(Dataset entries)
+===+
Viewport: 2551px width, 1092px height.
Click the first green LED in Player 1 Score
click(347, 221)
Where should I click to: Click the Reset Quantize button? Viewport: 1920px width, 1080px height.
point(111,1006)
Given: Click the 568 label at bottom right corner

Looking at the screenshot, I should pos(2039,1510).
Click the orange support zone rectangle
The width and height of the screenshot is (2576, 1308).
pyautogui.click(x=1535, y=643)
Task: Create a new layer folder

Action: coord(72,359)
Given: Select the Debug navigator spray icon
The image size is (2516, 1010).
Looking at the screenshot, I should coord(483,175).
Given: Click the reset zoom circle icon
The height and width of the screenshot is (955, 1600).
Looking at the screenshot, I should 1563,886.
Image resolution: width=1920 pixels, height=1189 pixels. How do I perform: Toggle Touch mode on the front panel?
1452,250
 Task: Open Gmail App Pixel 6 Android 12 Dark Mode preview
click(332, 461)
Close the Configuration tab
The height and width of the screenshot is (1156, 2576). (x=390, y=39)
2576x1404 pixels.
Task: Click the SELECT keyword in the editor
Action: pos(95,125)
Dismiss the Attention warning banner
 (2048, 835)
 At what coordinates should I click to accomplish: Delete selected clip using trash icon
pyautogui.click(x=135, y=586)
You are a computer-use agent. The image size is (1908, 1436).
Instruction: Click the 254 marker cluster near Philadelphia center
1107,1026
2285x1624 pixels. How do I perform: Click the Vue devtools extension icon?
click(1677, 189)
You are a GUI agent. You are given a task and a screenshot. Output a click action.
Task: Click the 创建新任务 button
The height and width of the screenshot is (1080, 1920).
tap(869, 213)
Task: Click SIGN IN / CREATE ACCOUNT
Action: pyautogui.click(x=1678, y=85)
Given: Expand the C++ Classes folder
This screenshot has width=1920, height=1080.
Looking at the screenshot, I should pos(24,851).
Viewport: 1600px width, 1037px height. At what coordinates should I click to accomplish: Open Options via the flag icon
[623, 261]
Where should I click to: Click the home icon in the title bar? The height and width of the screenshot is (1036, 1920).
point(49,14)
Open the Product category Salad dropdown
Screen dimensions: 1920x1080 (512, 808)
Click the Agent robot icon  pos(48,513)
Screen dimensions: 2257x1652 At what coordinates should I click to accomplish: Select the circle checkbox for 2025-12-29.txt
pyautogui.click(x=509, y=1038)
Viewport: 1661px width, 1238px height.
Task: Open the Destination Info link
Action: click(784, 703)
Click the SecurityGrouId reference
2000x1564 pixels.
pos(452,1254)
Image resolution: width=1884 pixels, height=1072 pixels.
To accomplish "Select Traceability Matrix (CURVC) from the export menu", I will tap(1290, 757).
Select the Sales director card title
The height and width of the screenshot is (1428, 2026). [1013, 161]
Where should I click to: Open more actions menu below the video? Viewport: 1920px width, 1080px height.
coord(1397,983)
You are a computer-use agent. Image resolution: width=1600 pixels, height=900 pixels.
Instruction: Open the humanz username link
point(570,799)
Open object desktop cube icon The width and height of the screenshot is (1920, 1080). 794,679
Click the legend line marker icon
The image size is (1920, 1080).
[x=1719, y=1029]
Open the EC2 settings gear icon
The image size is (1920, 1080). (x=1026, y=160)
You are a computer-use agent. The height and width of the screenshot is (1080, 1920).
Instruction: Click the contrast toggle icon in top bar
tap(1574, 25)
+===+
**Description of the task:** Go through the data and show each line that holds "computer".

**Answer box:**
You are a computer-use agent. The image size is (1908, 1436).
You are a computer-use agent. Image resolution: width=1600 pixels, height=900 pixels.
You are a computer-use agent. The height and width of the screenshot is (1080, 1920).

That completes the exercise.